FIGURE 5.

Effect of specific inhibitors of the ADAM family of proteases on meprin β shedding in meprin β and meprin αβ clones. A, HEK293 cells stably transfected with meprin β were treated with highly specific inhibitors of ADAM10 and ADAM17 in the presence or absence of PMA (30 ng/ml) for 4 h. The inhibitors used were GI254023X (2 μm) and GW280264X (2 μm). Medium supernatants were centrifuged for 30 min at 100,000 × g to remove cellular debris, and aliquots of equal protein content were analyzed by Western blot for the presence of meprin β (left panel). The individual lanes as shown were obtained from the same Western blot.

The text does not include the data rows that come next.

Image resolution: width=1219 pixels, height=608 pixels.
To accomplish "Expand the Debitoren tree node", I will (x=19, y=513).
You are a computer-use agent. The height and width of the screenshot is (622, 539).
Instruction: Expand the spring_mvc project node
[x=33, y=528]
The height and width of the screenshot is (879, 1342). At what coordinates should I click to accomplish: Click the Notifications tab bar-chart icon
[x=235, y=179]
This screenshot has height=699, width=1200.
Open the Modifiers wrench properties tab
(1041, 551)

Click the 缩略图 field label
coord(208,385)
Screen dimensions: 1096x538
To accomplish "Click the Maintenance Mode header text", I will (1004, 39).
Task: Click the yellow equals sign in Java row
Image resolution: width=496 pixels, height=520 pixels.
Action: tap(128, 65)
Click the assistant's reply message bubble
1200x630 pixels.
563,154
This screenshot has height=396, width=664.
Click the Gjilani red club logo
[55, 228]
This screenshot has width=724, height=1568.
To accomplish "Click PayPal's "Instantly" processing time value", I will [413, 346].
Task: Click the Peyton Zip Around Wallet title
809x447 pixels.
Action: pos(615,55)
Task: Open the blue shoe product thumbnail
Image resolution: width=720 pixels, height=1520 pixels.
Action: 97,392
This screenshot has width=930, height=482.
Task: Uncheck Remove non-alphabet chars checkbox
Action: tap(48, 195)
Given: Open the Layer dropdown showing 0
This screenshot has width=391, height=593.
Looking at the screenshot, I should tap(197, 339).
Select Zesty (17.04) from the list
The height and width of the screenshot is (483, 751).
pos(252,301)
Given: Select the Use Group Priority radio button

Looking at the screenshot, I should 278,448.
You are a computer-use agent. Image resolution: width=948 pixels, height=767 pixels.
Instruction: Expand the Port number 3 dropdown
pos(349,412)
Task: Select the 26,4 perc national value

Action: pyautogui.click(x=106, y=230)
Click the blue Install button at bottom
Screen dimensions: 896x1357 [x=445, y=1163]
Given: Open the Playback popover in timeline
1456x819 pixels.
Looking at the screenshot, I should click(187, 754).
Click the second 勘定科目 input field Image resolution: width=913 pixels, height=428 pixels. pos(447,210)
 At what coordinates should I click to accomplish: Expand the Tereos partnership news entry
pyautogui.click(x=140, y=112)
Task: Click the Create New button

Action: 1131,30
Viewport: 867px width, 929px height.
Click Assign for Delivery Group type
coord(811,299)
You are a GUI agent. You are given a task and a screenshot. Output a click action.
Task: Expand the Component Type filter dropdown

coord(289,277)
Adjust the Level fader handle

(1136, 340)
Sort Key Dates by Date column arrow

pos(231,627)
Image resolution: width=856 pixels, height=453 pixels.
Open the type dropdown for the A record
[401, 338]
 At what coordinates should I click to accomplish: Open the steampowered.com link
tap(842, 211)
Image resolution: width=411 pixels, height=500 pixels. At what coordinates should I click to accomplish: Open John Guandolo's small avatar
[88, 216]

Recombinant human promeprin β lacking its membrane anchor purified from HEK293 cells described earlier (21) is shown as a reference. Western band intensities were evaluated by densitometry normalized to those observed in medium supernatant of the corresponding untreated clones (right panel). Error bars represent S.E., n = 3. **, p < 0.01, ***, p < 0.001. B, HEK293 cells stably co-transfected with meprin αβ (meprin A) were treated with highly specific inhibitors of ADAM10 and ADAM17 in the presence and absence of PMA (30 ng/ml) for 4 h as described for panel A. Medium supernatants were analyzed by Western blot for the presence of meprin β (left panel). The individual lanes as shown were obtained from the same Western blot. Western band intensities were evaluated by densitometry normalized to those observed in medium supernatant of the corresponding untreated clones (right panel). Error bars represent S.E., n = 3, *, p < 0.05, ****, p < 0.0001. C, untransfected HEK293 cells were tested for the presence of ADAM9, ADAM10, and ADAM17 mRNA by RT-PCR using human ADAM9-, ADAM10-, and ADAM17-specific primers as described under “Experimental Procedures.” neg. control, negative control.